Habits, habitat, and the sum of us
by Robert T. Nanninga
received a letter from a reader asking for a clarification regarding a statement made in a previous column. As someone who digs the interactive journalist thing, I am happy to respond to questions readers may have about something I've said.
Al Rowe of Encinitas has asked me to clarify my statement: ... it is impossible to protect intact habitats with viable flora and fauna.
The column to which he was referring included my opinion that the Multiple Habitat Conservation Program (MHCP) was doomed to failure as long as the San Diego Association of Governments (SANDAG) continued, accommodating economic development without an honest assessment of the ecology and biological constraints of the region. Mr. Rowe thought intact habitats coexisted with viable populations of native flora and fauna. I guess this Lucy has some splainin' to do.

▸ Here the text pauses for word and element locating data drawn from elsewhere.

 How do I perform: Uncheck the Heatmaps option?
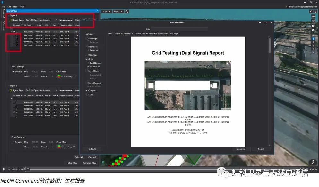point(87,55)
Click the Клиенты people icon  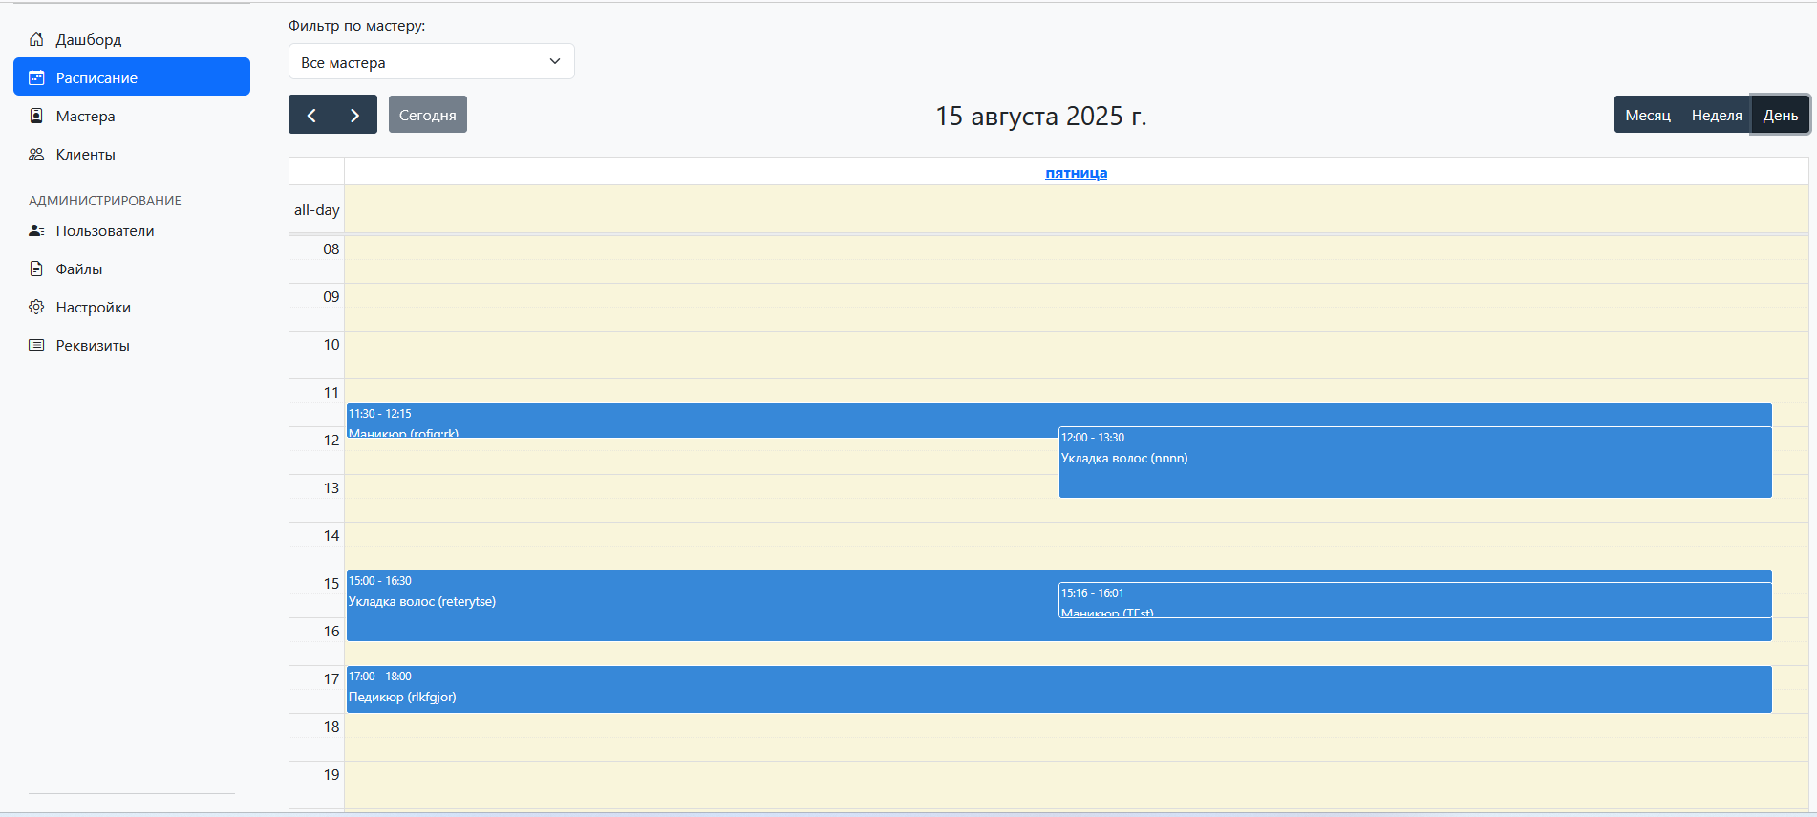point(36,154)
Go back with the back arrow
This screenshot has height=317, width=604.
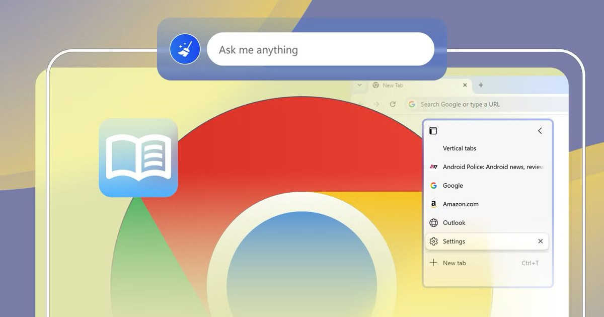click(360, 104)
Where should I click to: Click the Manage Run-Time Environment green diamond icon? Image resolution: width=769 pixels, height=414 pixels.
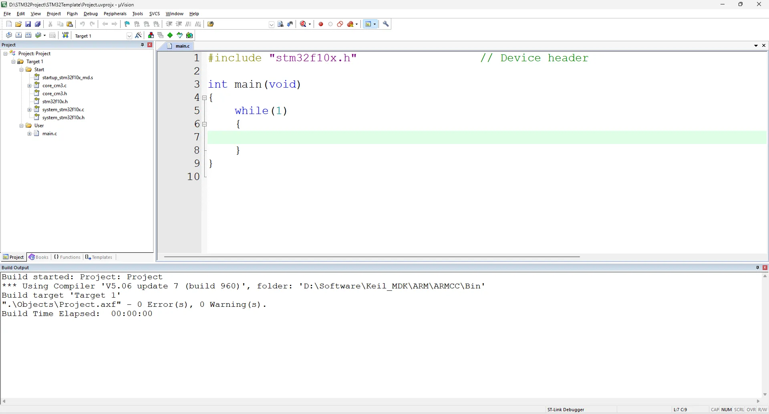[x=170, y=35]
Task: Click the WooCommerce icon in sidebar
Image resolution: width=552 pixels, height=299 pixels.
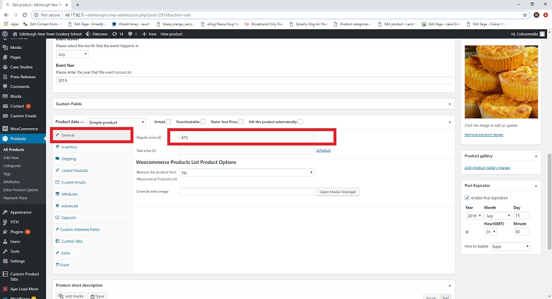Action: 5,129
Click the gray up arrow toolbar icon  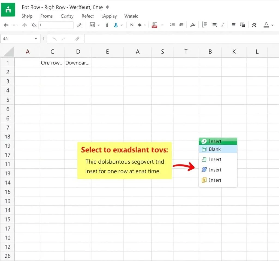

To begin with, let's get the definitions out of the way so that we can freely ponder the operative term of Mr. Rowe's inquiry. Using my frayed Dictionary of Ecology and Environmental Science as reference, I offer these distinctions as the foundation of my earlier statement, and any that may follow.
The native habitat of our coastal region is generally considered to be coastal sage scrub. There are also wetland distinctions such as riparian, estuarine, and intertidal. The kelp forests off the coast are considered a habitat as well. The flora and fauna of the region, too numerous to name here, coexist in relationship with where they are on the planet.
Certain physical features make up our region, the first and foremost our geography. We sit on the edge of a continent, in a semiarid desert, where lack of rain and dry desert winds make wildfires a vibrant member of the biotic community. Fog plays a huge part in maintaining the flora that maintains the fauna. In other words, we are a place of extreme conditions masked by deceptively pleasant weather. Native plants and animals have evolved in such away as to insure continued survival. And then there are the humans.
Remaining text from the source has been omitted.